OPTION: APPLY TELEPHONE RULES TO BROADBAND
Experts say there are two undesirable options for the FCC if the court rules the regulator overstepped its authority.
The FCC could appeal the case to the Supreme Court which might not hear the case or take years to deliver a final ruling. Congress could alternatively rewrite the laws to explicitly state the FCC's powers over broadband access and content.
"I don't think Congress is able to pass a major telecommunications bill, and an appeal would take a long time," said Amit Schejter, professor of telecommunications policy at Penn State University.
Both options could drag on for years and create uncertainty for the industry and markets.
The third and most viable option for the FCC is to take matters into its own hands by reclassifying broadband services under an existing set of rules governing telephone services rather than the current status as a lightly-regulated information service.
That would be a bold move likely to draw lawsuits from telecom giants AT&T Inc and Verizon Communications Inc. With such a move, the two firms fear they might be forced to share lines with competing Internet service providers.
Others note that the FCC would not likely apply controversial provisions in any reclassification move.
"WORLD WAR III"
A court loss followed by FCC actions to implement broadband policies would inevitably invite challenges by companies willing to unleash their legal budgets to take the FCC to court while the agency pushes its broadband plan and an open Internet agenda.
The industry "has made it very clear that this will be World War III," said Susan Crawford, former special assistant to President Barack Obama for science, technology, and innovation policy.

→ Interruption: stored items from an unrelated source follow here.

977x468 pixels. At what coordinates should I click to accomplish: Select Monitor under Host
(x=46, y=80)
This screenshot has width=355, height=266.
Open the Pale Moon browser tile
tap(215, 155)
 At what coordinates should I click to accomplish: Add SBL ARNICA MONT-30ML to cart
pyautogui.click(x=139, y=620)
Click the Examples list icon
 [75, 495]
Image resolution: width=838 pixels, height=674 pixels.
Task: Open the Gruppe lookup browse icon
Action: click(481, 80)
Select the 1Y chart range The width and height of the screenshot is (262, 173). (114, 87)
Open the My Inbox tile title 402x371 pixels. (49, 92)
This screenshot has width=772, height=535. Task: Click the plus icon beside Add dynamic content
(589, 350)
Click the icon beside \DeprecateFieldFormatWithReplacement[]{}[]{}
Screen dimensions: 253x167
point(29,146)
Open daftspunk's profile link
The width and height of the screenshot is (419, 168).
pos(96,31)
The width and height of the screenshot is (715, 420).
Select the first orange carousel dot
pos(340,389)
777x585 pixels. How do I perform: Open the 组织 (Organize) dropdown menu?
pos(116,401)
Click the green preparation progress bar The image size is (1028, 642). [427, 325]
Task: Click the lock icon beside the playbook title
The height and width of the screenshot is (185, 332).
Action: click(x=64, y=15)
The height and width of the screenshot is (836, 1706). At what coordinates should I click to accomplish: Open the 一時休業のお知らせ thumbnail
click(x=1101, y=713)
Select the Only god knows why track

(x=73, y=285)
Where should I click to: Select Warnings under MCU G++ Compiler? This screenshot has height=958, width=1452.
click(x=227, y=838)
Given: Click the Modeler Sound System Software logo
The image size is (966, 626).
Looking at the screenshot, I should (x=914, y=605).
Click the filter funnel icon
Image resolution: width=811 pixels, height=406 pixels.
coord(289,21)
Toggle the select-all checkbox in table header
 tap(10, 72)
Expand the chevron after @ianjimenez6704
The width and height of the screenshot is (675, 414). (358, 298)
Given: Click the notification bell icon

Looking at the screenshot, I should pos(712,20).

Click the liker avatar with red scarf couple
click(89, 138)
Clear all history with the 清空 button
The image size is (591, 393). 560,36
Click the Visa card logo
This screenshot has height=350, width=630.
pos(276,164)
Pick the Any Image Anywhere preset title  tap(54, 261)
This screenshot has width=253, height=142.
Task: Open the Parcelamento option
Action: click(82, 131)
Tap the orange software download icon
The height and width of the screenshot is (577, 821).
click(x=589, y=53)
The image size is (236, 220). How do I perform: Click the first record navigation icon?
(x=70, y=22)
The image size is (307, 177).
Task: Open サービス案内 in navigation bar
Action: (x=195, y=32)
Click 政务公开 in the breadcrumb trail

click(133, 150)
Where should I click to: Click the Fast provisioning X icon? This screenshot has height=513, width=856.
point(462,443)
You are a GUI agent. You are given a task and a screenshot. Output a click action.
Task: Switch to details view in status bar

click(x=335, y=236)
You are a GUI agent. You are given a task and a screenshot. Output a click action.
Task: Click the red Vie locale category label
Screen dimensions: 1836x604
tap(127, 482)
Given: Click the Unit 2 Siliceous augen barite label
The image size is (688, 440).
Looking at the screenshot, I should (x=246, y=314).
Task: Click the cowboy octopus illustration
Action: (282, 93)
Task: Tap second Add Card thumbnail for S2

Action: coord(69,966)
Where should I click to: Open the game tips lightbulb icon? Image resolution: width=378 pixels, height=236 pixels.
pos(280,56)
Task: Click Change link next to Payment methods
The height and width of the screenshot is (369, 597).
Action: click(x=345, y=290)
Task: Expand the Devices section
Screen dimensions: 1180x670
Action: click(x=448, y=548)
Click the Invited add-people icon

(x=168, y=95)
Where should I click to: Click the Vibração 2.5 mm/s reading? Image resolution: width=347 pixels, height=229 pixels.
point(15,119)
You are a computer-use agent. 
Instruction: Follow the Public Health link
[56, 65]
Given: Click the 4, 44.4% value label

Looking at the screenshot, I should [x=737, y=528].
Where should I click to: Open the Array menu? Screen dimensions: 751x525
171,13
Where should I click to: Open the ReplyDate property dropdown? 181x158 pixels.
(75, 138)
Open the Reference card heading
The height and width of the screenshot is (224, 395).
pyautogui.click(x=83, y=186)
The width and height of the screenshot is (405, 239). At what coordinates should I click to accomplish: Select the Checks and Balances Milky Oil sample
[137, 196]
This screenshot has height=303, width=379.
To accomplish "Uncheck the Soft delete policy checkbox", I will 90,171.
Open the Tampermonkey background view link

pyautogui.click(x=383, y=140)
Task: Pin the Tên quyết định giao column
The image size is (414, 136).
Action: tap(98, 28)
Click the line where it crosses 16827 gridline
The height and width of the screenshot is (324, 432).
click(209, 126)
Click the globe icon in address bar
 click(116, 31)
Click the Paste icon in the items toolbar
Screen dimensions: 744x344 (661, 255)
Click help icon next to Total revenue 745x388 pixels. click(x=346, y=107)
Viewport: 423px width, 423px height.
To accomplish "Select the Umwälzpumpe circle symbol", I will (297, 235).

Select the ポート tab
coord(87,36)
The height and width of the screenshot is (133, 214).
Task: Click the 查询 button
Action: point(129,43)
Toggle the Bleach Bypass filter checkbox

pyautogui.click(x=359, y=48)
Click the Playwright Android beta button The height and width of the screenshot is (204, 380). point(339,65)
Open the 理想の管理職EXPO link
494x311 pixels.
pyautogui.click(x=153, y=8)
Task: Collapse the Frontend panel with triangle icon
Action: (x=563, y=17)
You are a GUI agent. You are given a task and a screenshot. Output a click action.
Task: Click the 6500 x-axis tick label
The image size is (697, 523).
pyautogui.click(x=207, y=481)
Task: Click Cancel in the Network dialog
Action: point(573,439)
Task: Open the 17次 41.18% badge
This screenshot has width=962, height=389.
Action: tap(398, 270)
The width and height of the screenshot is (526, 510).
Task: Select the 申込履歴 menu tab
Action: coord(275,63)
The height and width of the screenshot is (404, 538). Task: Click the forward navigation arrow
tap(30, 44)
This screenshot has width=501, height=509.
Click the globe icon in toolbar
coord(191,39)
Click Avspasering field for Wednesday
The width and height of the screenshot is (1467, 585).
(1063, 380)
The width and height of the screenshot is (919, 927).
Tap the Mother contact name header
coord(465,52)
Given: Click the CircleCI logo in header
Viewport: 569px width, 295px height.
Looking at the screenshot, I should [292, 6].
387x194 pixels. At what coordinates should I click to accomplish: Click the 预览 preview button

A move like that by the FCC could also undo years of regulatory decisions that, with the push from the industry, resulted in moving broadband access away from rules governing common carriers and cable providers.
But unhappy with any of the possibilities, Verizon has called for a wholesale look by Congress at the Telecommunications Act, which took five years to amend in 1996 under President Bill Clinton.
Verizon, which has a business partnership with Google Inc while also competing against the Internet search giant, has said the current rules for broadband are "murky" at best.
Tom Tauke, Verizon executive vice president for public affairs, policy and communications, said in a March 24 speech that efforts to find common ground on these key issues are becoming more difficult.
"It is clear to me that we need a fresh look at what the role of government should be in the Internet ecosystem, and specifically at the statute governing the communications industry," Tauke said.
Many experts say that to mitigate the threat of lawsuits and reach the goal of reclassification, the FCC would need to send clear signals they plan a light regulatory touch.
"It doesn't have to be a heavy-handed model," said Rob Frieden, a telecommunications professor also at Penn State.
But the FCC would need to build a case and collect data to show that broadband should be treated like a transmission service such as telephone services because consumers are fixated on two aspects which also happen to be the items companies market: speed and price.
"The FCC has the power to reclassify on its own," Crawford said. "It just has to give a good reason for changing its mind."